FILE - Demonstrators from the group "World Can't Wait" perform a mock prisoner waterboarding.

FILE - Demonstrators from the group "World Can't Wait" perform a mock prisoner waterboarding.

The American Civil Liberties Union is suing two former U.S. Air Force psychologists who designed the Central Intelligence Agency's harsh interrogation program aimed at forcing suspected terrorists to divulge information about possible attacks against the United States.

The program was carried out during the administration of former President George W. Bush, but President Barack Obama said much of it amounted to "torture" and he abandoned its use after his inauguration.

The civil liberties group accused the psychologists of developing an interrogation program that relied on beating, sleep deprivation, starvation, waterboarding and other extreme methods that caused physical and psychological harm to prisoners held by the CIA.

The claims in the lawsuit mirror allegations made last year in a U.S. Senate report condemning the CIA's interrogation techniques.

The ACLU filed the lawsuit Tuesday in the state of Washington against James Mitchell and Bruce Jessen, the two psychologists who were paid $81 million by the U.S. government to devise the interrogation program that was used by the CIA in the years after al-Qaida launched the 2001 terrorist attacks in the U.S. that killed nearly 3,000 people.

The ACLU said Mitchell and Jessen "personally took part in torture sessions and oversaw the program's implementation for the CIA. They claimed their program was scientifically based, safe and proven, when in fact it was none of those things.

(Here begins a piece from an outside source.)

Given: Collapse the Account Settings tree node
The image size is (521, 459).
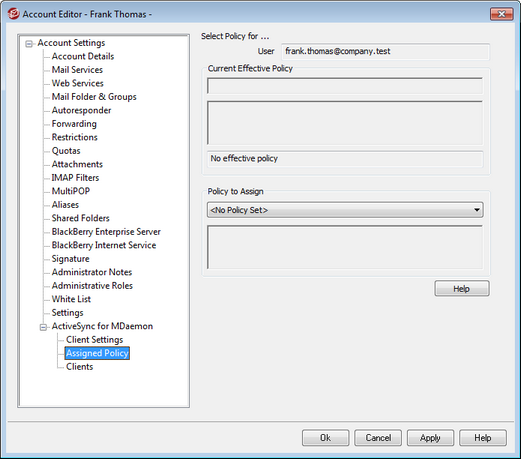Looking at the screenshot, I should 29,44.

The program was unlawful and its methods barbaric."

When the Senate report was released, Mitchell defended the interrogation techniques as useful in producing otherwise unobtainable intelligence for the U.S. Jessen has not spoken publicly about his alleged role.

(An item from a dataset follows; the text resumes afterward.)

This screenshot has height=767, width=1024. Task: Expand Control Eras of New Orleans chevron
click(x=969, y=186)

The suit seeks unspecified damages for three suspected terrorists captured by the United States, none of whom was ever charged with a crime.

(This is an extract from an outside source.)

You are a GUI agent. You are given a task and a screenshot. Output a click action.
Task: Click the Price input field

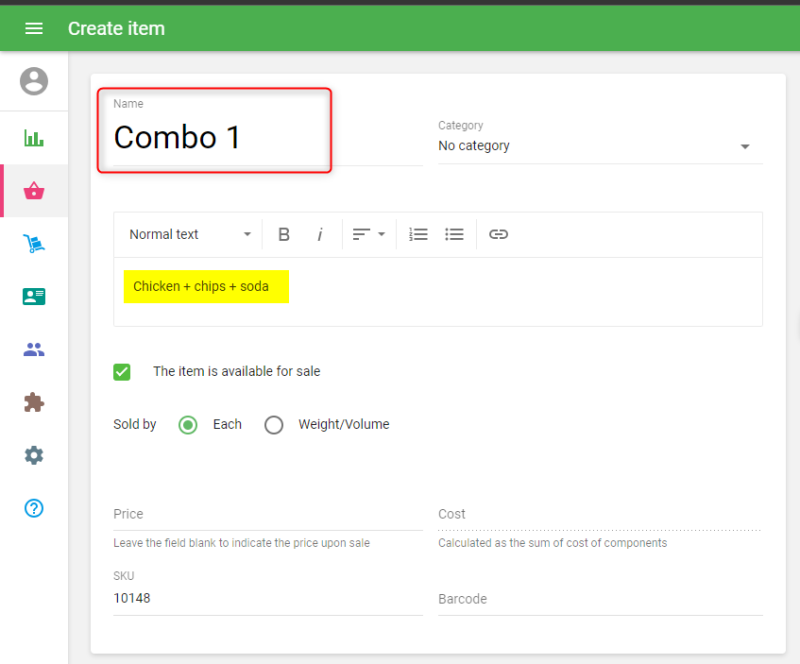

One of the suspects, Gul Rahman, was interrogated in a dungeon-like Afghanistan prison called the Salt Pit. The suit said he was subjected to lengthy spells of isolation, darkness and extreme cold water, and was later found dead of hypothermia. The other two men were eventually freed, with Suleiman Abdullah Salim now living in Tanzania and Mohamed Ahmed Ben Soud in Libya.

Some information is from Reuters and AP.